[tdwg-content] Treatise on Occurrence, tokens, and basisOfRecord

Hilmar Lapp hlapp at nescent.org
Wed Oct 27 04:46:01 CEST 2010


On Oct 25, 2010, at 4:37 AM, Cam Webb wrote:

> But then what exactly are the Occurrences themselves?  From Richard  
> Pyle:
>
>   ``So, an Occurrence is the intersection of an Individual and an  
> Event.
>   An Event is a Location+Time[+other metadata].  Each Event may have
>   multiple Occurrences (i.e., one for each distinct Individual at  
> the same
>   Location+Time).  Also, an Individual may have multiple Occurrences  
> (one
>   for each Event at which the same Individual was documented).''
>
> So the Occurrence is the Individual _itself_ bounded by space and  
> time,


While for the purposes of exchanging occurrence data in a commonly  
agreed upon markup, i.e., Darwin Core, this may be perfectly  
acceptable, I think there are some serious issues in the above when we  
try to tighten up the semantics so that machines could do something  
with them, or so they can seamlessly integrate into the semantic web.

First there is an internal inconsistency: on the one hand occurrences  
*are* individuals (albeit only a subset - though see below), and on  
the other hand individuals *have* occurrences.

## Material provided
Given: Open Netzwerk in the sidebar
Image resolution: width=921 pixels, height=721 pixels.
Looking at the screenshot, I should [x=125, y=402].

## What you have to do
Please state how the quoted definition in the post on occurrences describes an Event. The lines above have nothing to do with the post on occurrences.

## Solution to this task
An Event is a Location+Time, plus other metadata.